J’ai encore l’odeur de la colophane, sur les chaussons pour empêcher de glisser. Je sens toujours les petites piqûres sur le bout de mes doigts, quand il s’agissait de coudre de nouveaux rubans à mes chaussons. L’élastique d’abord, ensuite les longs rubans de satins. Brûler les bouts au briquet, pour éviter qu’ils ne s’effilochent.  » Casser » un peu les pointes neuves, avec la paume de la main et parfois en montant dessus, carrément.

Je me rappelle de la préparation quasi rituelle des soirs avant spectacle. Le bain chaud, mais pas trop, et pas trop long, pour détendre les muscles sans les ramollir. Les jambières enfilées sur un jogging, les pieds dans une double paire de chaussettes. Un cocon moelleux pour ceux qui demain ne seront plus que plaies et douleur. C’est presque de la culpabilité par avance. Je sais que mon corps va souffrir, se tordre, et je le chouchoute. J’essaie de me faire pardonner en quelque sorte.

Le jour même, les pâtes avalées deux heure avant.
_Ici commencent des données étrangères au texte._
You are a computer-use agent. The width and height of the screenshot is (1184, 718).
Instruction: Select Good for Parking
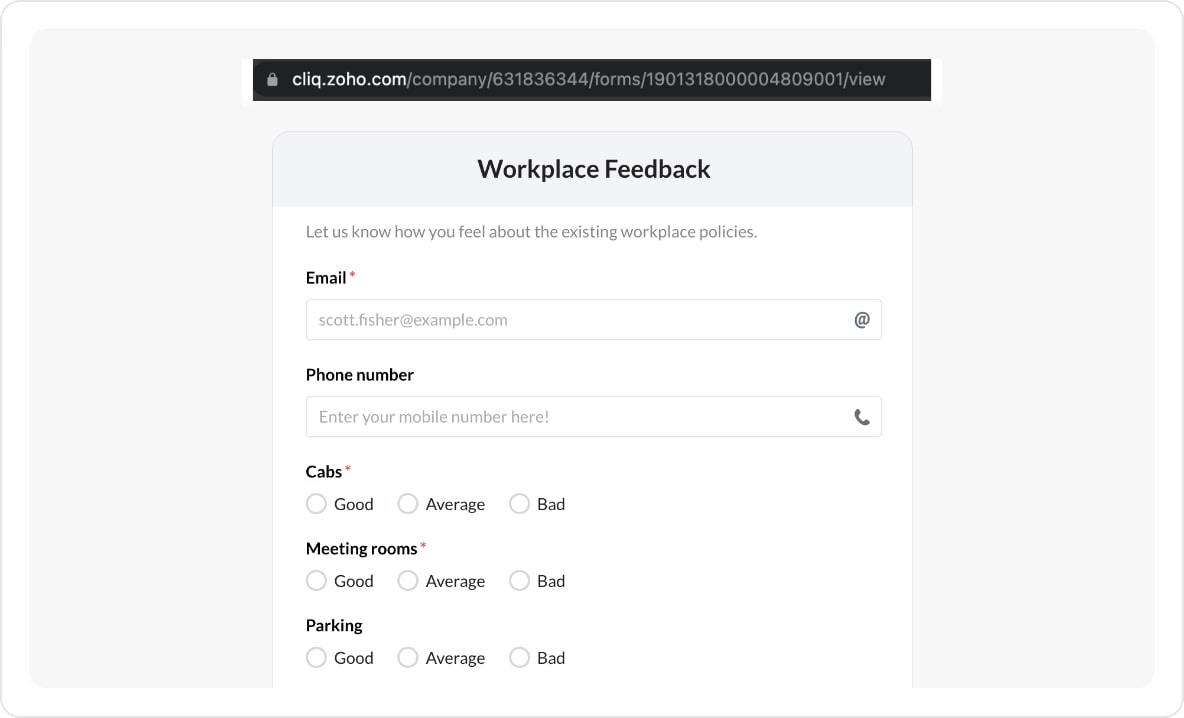pyautogui.click(x=316, y=658)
Juste un peu de beurre. Et basta. De l’eau, beaucoup. Le trac immense qui commence à m’envahir, à me remplir peu à peu toute entière. D’abord le ventre noué, puis les muscles qui se tétanisent, doucement. Les exercices d’assouplissements pour tenter de lutter contre. Les fous rires nerveux dans les coulisses, les mains moites qui se serrent, les engueulades subites des filles à fleur de peau. Parfois, elles se prolongent sur scène. Une fille laisse traîner un pied, marche sur un tutu. Un costume se retrouve déchiré, en quatrième vitesse on sort le kit de survie: aiguilles, fil à coudre, kleenex et mascara pour rattraper le make up de la fille déjà en pleurs. J’en ai vu des qui auraient étés prêtes à tout pour s’approprier un rôle. Jusqu’à faire mal. Heureusement, je me tiens en dehors des conflits toujours. Ce ne sont pas les humains qui m’intéressent. Les autres, je n’en ai rien à cirer. Seul comptent la domination de mon propre corps, et la jouissance absolue que je vais en retirer dans quelques minutes, quand les projecteurs vont s’allumer et que je vais me lancer sur la scène, oubliant tout, jusqu’à ma propre existence: plus de Mademoiselle S, plus de Poupée, plus de Dine, plus de Cosette, plus de Calculette… Je ne suis plus. Ou plutôt, j’existe trop. J’existe trop que pour avoir encore un nom. Je suis une et multiple. J’ai pris le pouvoir. je me métamorphose. Je suis des légions. Je suis la solitude. Je suis la joie. Je suis des millions. Je suis moi.